Trustees Annul Tender of Israeli Food Retailer, Saying Bids Too Low

'We want to get offers in the hundreds of millions of shekels, but we’re still not there.'

Ofer Vaknin

In a surprise announcement late on Monday, the trustees overseeing the sale of the Mega supermarket chain said they were annulling the tender because none of the bids submitted were high enough.

“We’re not calling the tender but we’re also in no hurry,” Ehud Gindes, who along with Gabi Trabelsi is managing the sale for the court, told TheMarker on Tuesday.  “The company is in stable condition and functioning and the offers we received were insufficient for a mess of pottage.”

Discount supermarket chain Rami Levy offered no more than 120 million shekels ($31.2 million), the lowest of the three bidders. Bikurey Hasade – Israel’s largest fresh produce wholesaler – and meat-packing company Oz Chicken offered 150 million, but the trustees said they weren’t confident the bid is serious.

A third bid by 13 small and medium-sized supermarket chains was to buy 77 of Mega’s 127 stores for 140 million shekels, but the group didn’t provide the 40 million shekels in guarantees required under the terms of the sale.

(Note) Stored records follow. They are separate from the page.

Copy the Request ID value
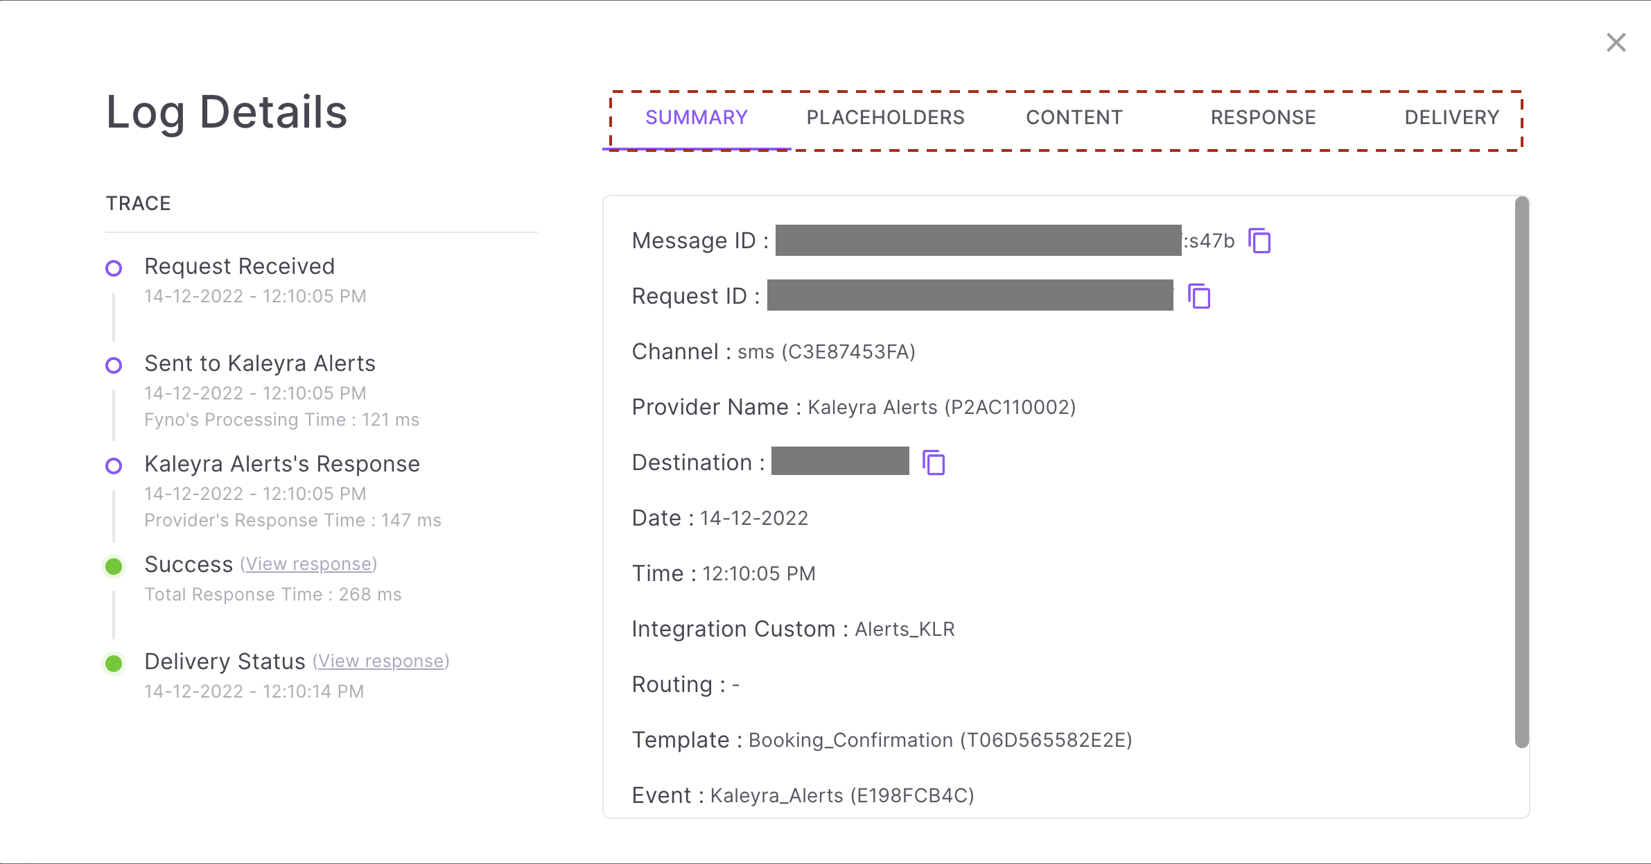The height and width of the screenshot is (864, 1651). tap(1198, 297)
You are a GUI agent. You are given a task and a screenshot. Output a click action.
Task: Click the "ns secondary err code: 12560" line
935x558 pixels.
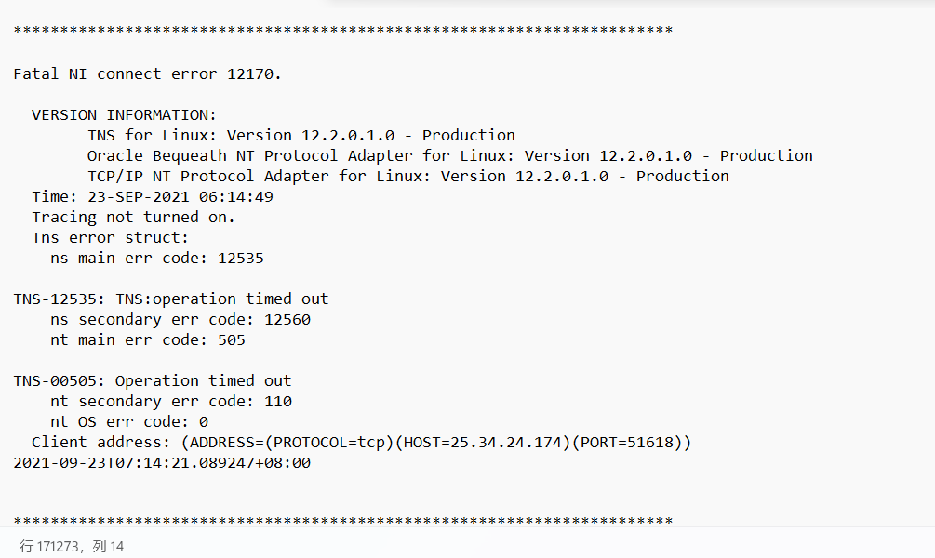pyautogui.click(x=180, y=319)
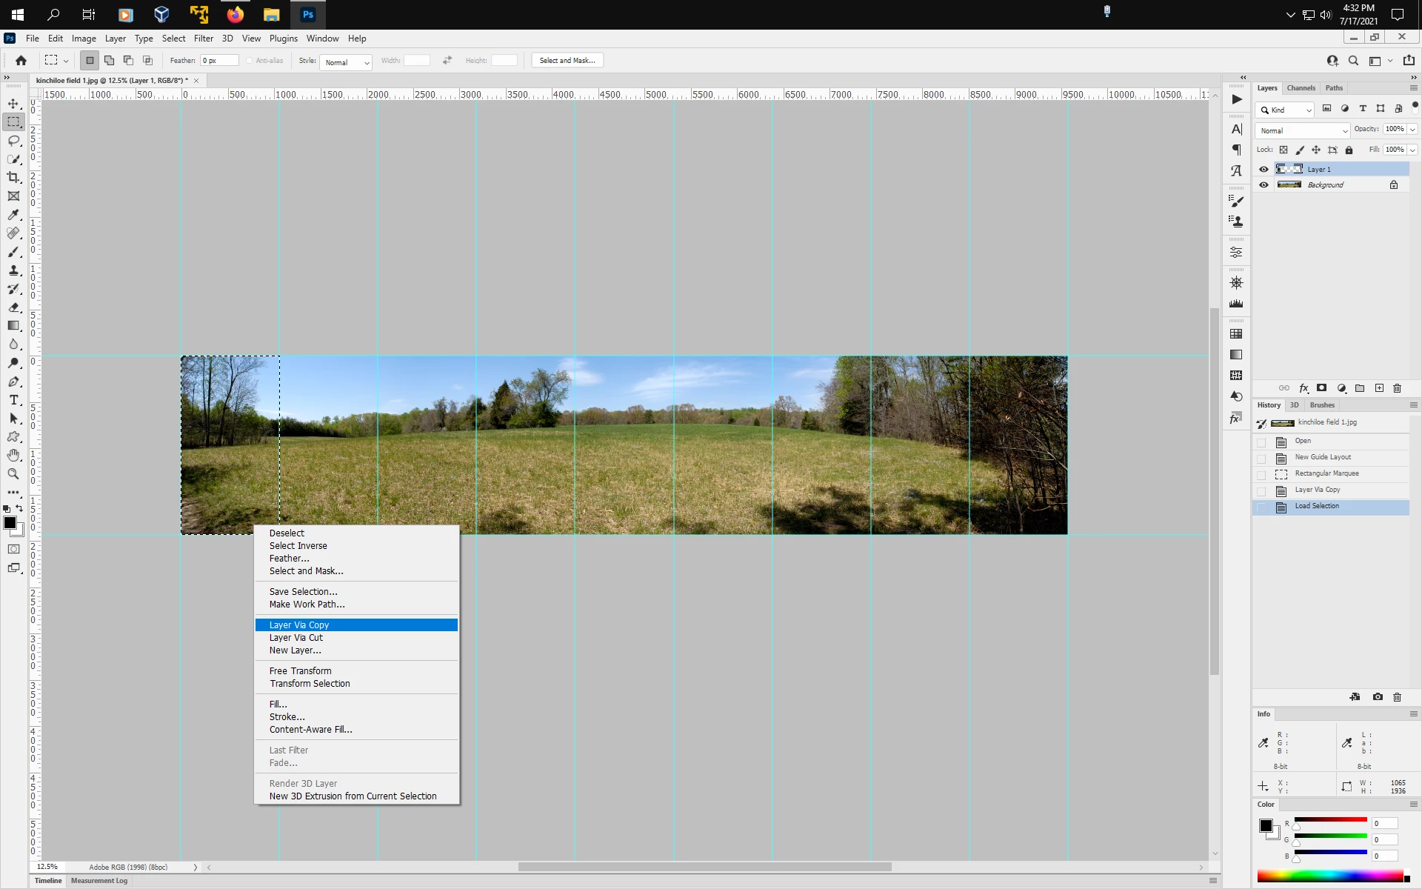The width and height of the screenshot is (1422, 889).
Task: Toggle history brush source for Open state
Action: [1262, 442]
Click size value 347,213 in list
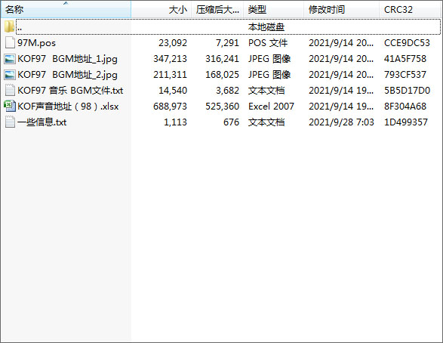443x343 pixels. pyautogui.click(x=170, y=59)
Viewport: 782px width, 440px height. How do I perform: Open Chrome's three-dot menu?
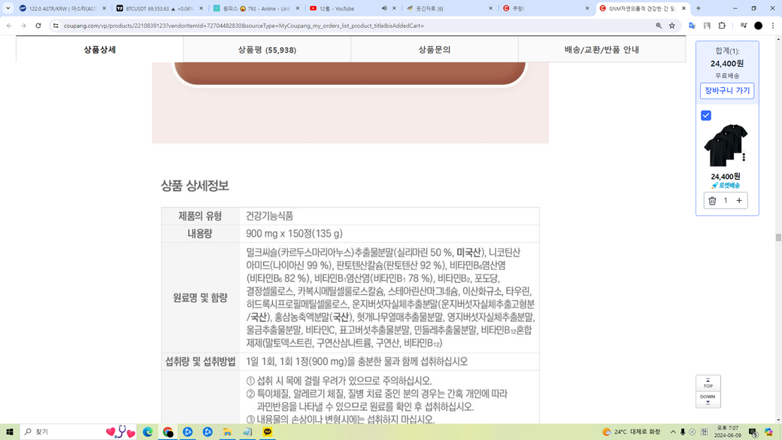pos(773,26)
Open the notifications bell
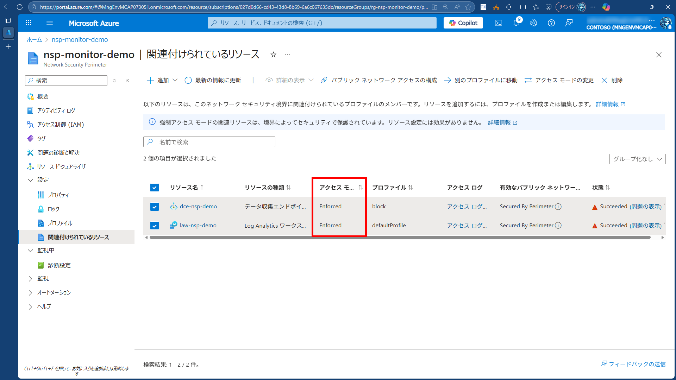The width and height of the screenshot is (676, 380). click(x=516, y=23)
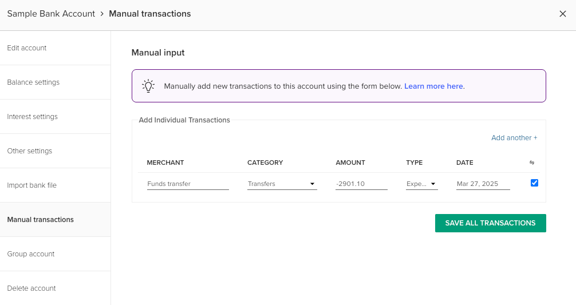Save all transactions
Viewport: 576px width, 305px height.
click(x=491, y=223)
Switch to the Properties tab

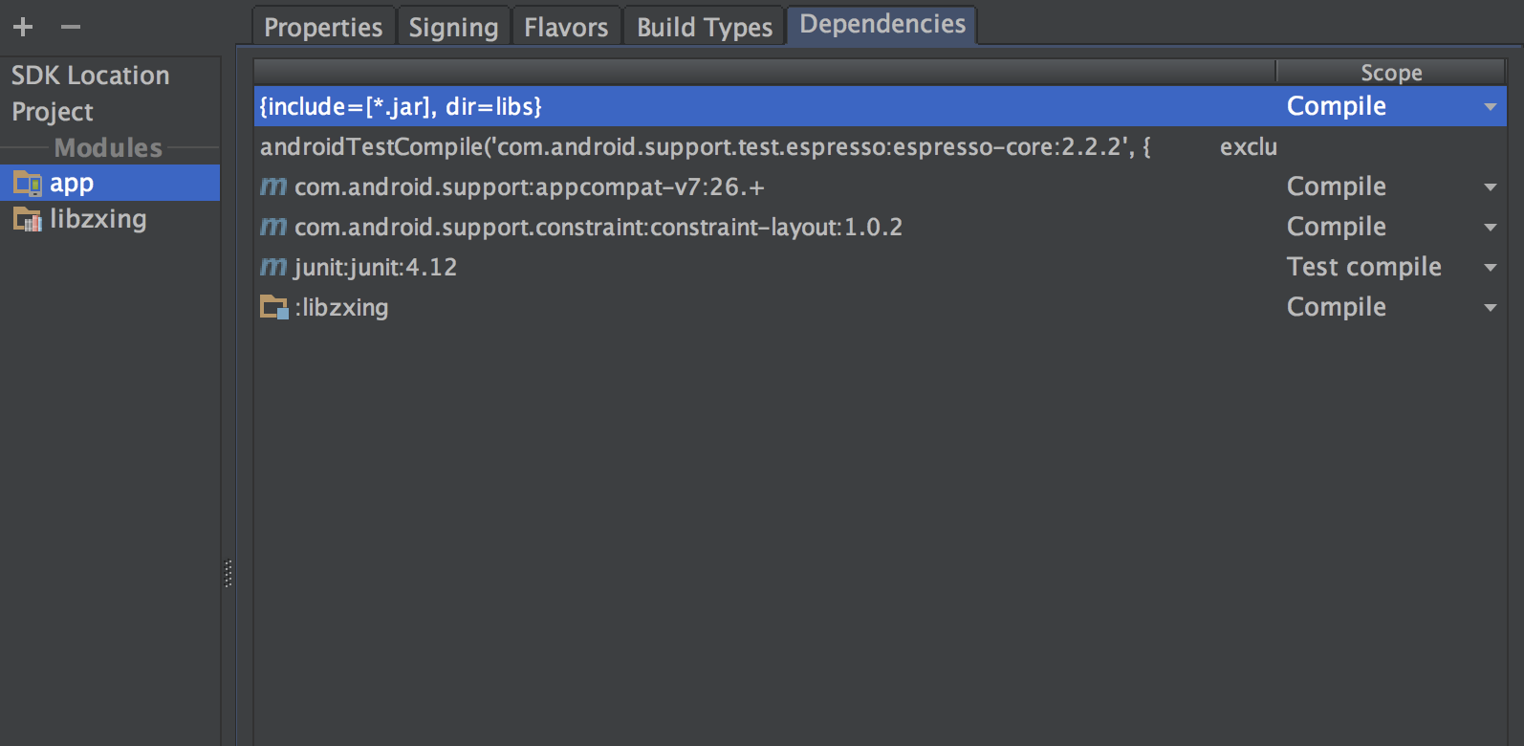click(323, 27)
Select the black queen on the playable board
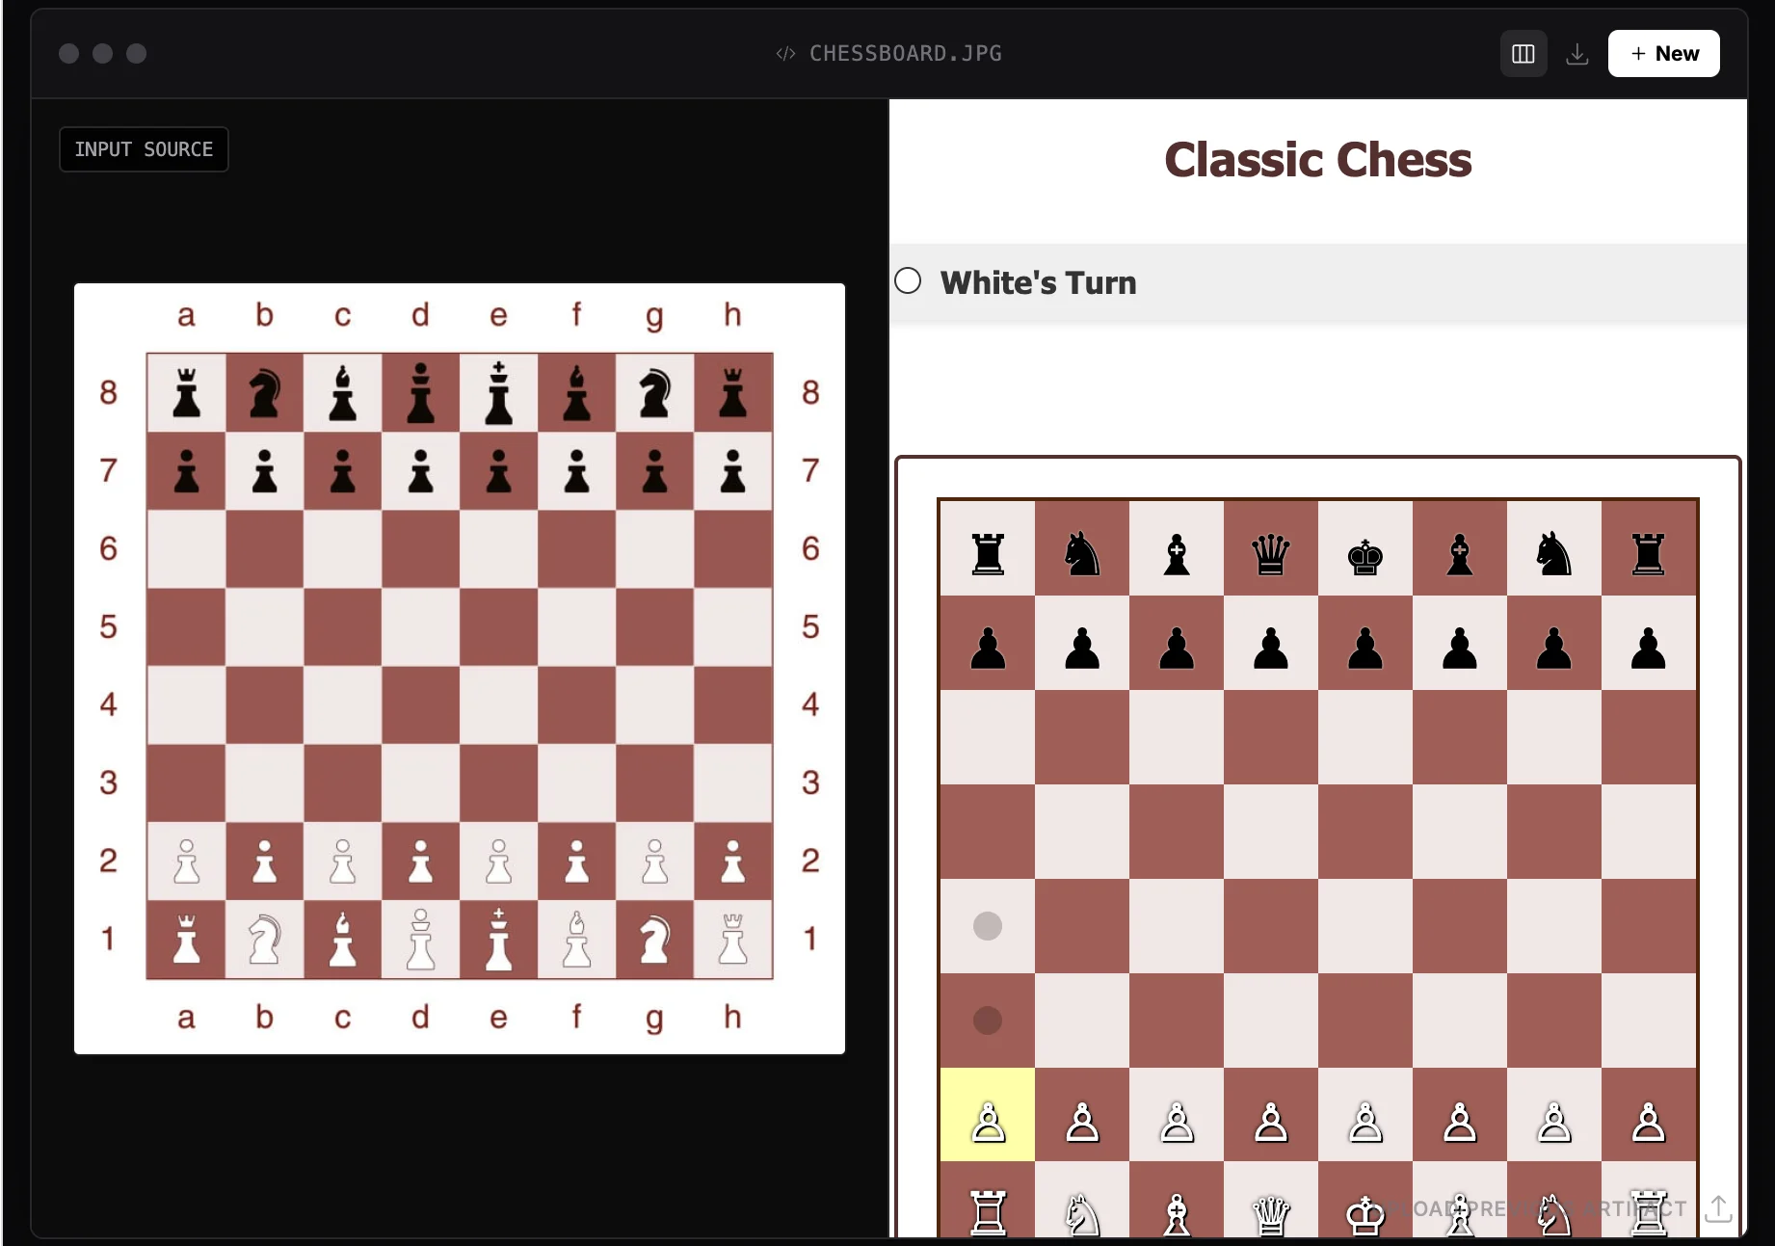The height and width of the screenshot is (1246, 1775). click(1270, 554)
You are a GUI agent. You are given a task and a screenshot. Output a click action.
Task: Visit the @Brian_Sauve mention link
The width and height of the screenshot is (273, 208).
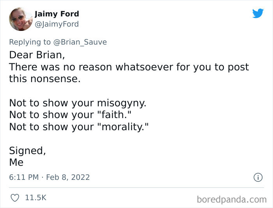pyautogui.click(x=80, y=42)
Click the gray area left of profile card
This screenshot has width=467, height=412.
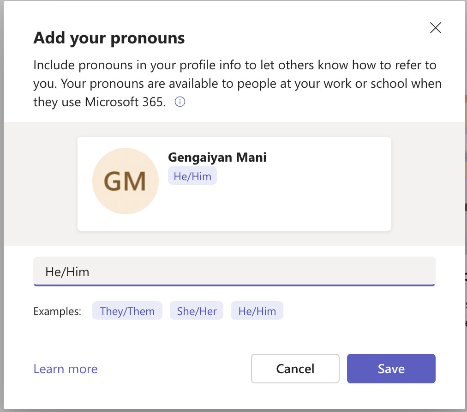(x=41, y=184)
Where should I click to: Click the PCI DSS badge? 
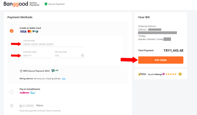(x=55, y=71)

“We want to get offers in the hundreds of millions of shekels, but we’re still not there. In a more measured process we’ll get better results,” Gindes said.

Once Israel’s second-biggest supermarket chain, Mega has been under court protection from creditors for more than two months, but Gindes said it was faring well now. “True, the health of a business depends on having an owner, but right now we have our hand on the wheel and don’t feel there’s any hurry,” he said.